MILAN — Giorgio Armani unveiled his largest Casa store on Wednesday, during Milan’s international furniture and design exhibition, the Salone del Mobile.
Located in central Via Sant’Andrea, in the golden shopping area centered on Via Montenapoleone, the three-story, 17,280-square-foot store previously housed the designer’s first signature brand boutique that opened in the Eighties. The new space also marks the 10th anniversary of Armani’s home division.
“This store was a necessary step as it allows us to display our newest items,” said Armani, looking tanned and fit.
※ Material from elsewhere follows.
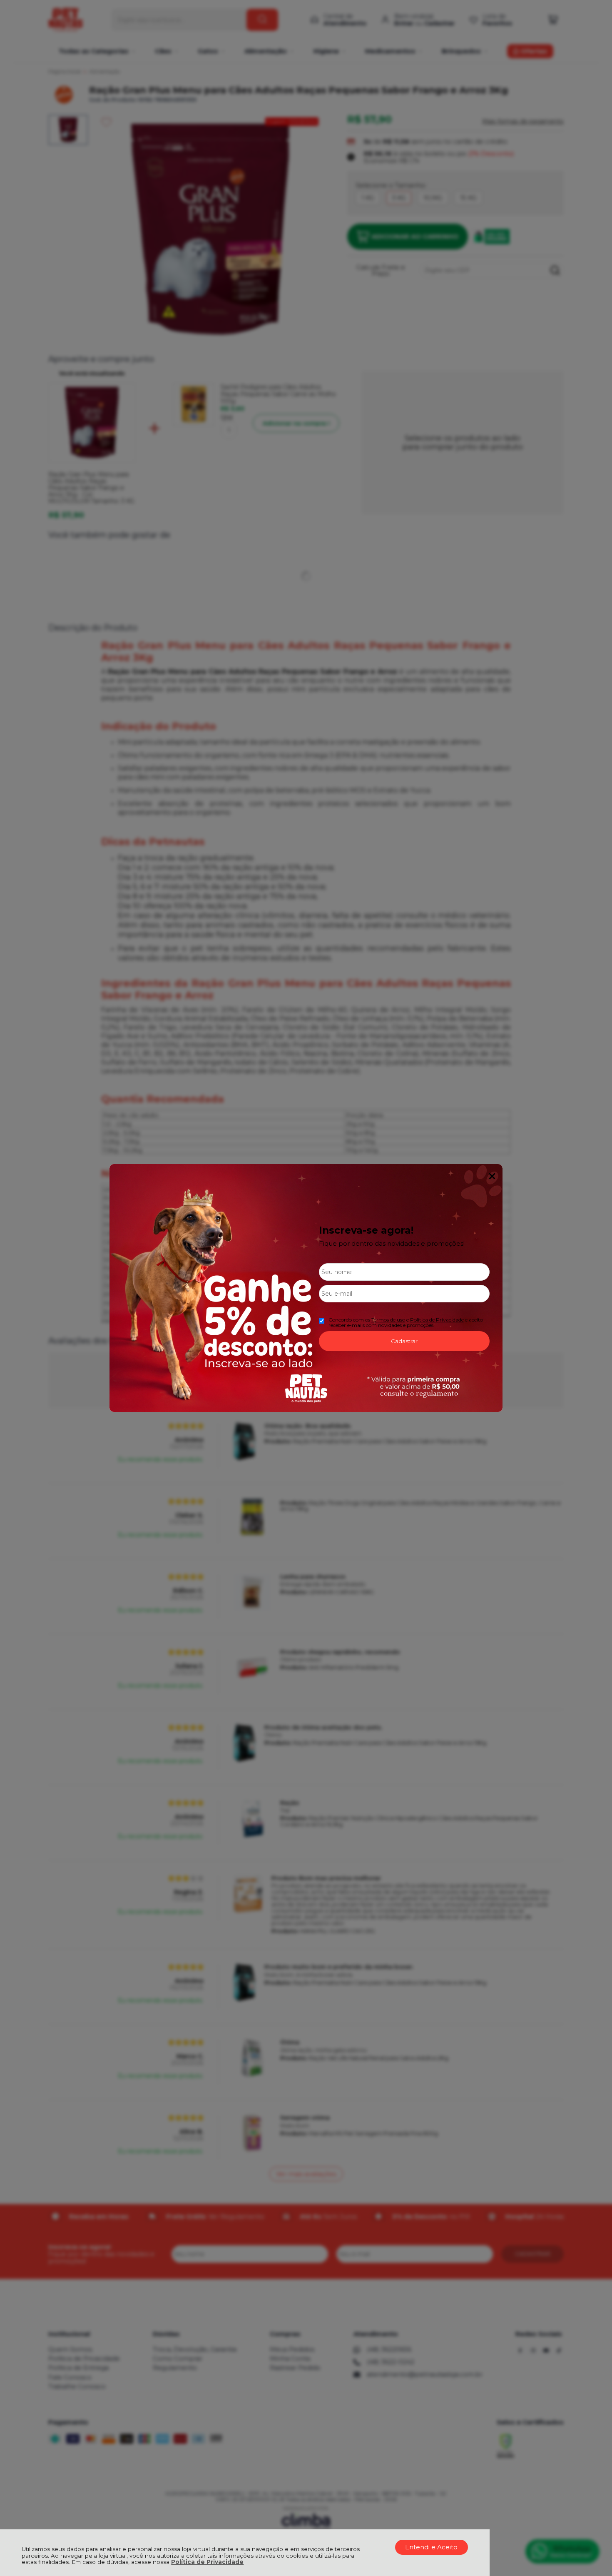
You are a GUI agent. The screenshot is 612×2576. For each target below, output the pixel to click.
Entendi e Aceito (431, 2547)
Lodged in a mid-1900s building with a Saint Maximin stone facade, the store is outnumbered in terms of windows by the existing Casa banner in Via Pisoni, next to his Emporio megastore in Via Manzoni, which will continue to stand given its visibility. Armani’s new bathroom concept, a modular system with vanishing edge pools, minimal taps and foldaway fittings created in collaboration with the Spanish group Roca SA, was presented in the Via Pisoni store this week.
“The body must stand out [in a bathroom], the rest is extra,” noted Armani, who, summing up his design aesthetics, said: “I don’t want to invent anything, I just want to do something that makes sense, that will last and is of good quality.” Furniture must be functional, he added. “I see some spectacular pieces around, which can’t be used,” he said.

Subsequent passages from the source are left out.